> Liste des tâches:
#1 Pour chacune des affirmations suivantes, indiquez par oui ou par non si elle s'accorde avec le texte sur les salaires du Met, en citant mot pour mot les termes qui tranchent. (a) Yannick Nézet-Séguin a perçu moins que Donald Palumbo pour l'année. (b) James Levine a été suspendu en août 2019. (c) Yannick Nézet-Séguin quittera son poste à l'Orchestre de Philadelphie.
#2 D'après le texte sur les salaires du Met, quelle somme le chef et l'institution se sont-ils mutuellement versée en août 2019 ?
#3 Poursuivez le texte sur les salaires du Met à la suite de sa dernière phrase.

Le maestro Yannick Nézet-Séguin avait perçu $392,152 pour sa première année d'exercice comme Directeur Musical du Met (du 1er août au 31 décembre 2018), soit un peu plus que le chef de chant David Chan ($366,823, mais renégocié ensuite à $413,405), et donc moins que le chef de chœur Donald Palumbo ($498,993, récemment passé à $535,283) pour l'année. A comparer surtout au dernier salaire touché par son prédécesseur, James Levine ($1,543,119 pour l'année fiscale 2017). James Levine avait été suspendu en décembre 2017 suite à des accusations d'abus sexuels, le chef et l'institution se sont ensuite mutuellement dédommagés de la même somme (5,8 millions de dollars) en août 2019. Yannick Nézet-Séguin a touché précédemment $1,380,667 à l'Orchestre de Philadelphie pour la saison 2017/2018 (où il conservera son poste, tout en assumant davantage de responsabilités artistiques et administratives à New York).

> Lignes fournies:
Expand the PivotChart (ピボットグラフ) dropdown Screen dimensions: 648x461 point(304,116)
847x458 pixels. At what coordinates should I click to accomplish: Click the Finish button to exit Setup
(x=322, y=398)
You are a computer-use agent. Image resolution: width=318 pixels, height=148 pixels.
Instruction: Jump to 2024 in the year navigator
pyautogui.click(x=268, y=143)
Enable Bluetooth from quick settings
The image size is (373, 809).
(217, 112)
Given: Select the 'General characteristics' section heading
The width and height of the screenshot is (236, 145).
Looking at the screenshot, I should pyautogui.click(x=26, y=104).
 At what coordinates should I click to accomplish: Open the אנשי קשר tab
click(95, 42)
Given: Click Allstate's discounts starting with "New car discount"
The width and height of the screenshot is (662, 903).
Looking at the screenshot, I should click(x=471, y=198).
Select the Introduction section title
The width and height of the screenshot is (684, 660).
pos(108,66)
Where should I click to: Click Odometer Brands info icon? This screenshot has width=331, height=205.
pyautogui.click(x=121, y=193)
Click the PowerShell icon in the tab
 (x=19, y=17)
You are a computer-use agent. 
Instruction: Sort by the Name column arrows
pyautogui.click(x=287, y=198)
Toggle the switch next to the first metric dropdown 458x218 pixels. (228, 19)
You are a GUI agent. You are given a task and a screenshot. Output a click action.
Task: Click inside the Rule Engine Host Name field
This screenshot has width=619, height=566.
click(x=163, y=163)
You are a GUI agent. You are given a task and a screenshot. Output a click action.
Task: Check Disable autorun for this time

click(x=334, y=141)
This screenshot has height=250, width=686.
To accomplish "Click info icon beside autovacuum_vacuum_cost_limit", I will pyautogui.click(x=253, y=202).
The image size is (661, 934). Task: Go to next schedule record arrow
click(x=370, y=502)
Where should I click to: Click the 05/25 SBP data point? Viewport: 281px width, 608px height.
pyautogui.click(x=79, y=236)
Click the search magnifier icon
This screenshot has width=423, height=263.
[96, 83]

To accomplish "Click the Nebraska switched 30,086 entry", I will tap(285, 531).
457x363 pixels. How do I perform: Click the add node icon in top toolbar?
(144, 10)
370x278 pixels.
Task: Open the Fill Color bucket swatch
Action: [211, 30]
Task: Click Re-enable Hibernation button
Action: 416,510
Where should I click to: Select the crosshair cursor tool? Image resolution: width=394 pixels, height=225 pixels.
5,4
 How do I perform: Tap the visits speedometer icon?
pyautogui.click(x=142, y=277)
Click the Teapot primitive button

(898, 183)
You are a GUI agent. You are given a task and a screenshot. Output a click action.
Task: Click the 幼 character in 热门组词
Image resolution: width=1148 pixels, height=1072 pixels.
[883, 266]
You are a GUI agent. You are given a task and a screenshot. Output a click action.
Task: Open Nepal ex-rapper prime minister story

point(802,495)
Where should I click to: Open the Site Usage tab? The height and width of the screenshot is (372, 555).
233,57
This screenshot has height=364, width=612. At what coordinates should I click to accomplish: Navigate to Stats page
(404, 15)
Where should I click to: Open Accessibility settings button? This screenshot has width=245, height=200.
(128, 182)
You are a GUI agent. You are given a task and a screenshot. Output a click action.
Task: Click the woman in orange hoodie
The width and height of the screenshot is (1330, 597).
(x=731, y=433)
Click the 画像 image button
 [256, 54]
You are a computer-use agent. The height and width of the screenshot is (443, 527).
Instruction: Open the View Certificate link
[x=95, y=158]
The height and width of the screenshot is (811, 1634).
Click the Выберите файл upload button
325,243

> Tâches résolues:
#1
(a) Oui : « et donc moins que le chef de chœur Donald Palumbo ($498,993, récemment passé à $535,283) pour l'année ».
(b) Non : « James Levine avait été suspendu en décembre 2017 ».
(c) Non : « où il conservera son poste ».

#2 5,8 millions de dollars.

#3
Les comptes du Met confirment en outre l'importance capitale du service électricité (indispensable pour les spectacles et sensible pour la sécurité) dans un tel théâtre. Preuve en est ce sont les deux responsables électriciens (le chef et son assistant) qui perçoivent respectivement le 3ème et le 4ème salaire le plus important de la maison. Richard Wagner est le 4ème mieux payé du Met ($467,201 contre $491,623 pour son chef), cependant on comprend alors qu'il ne s'agit pas du compositeur mais de son homonyme, électricien.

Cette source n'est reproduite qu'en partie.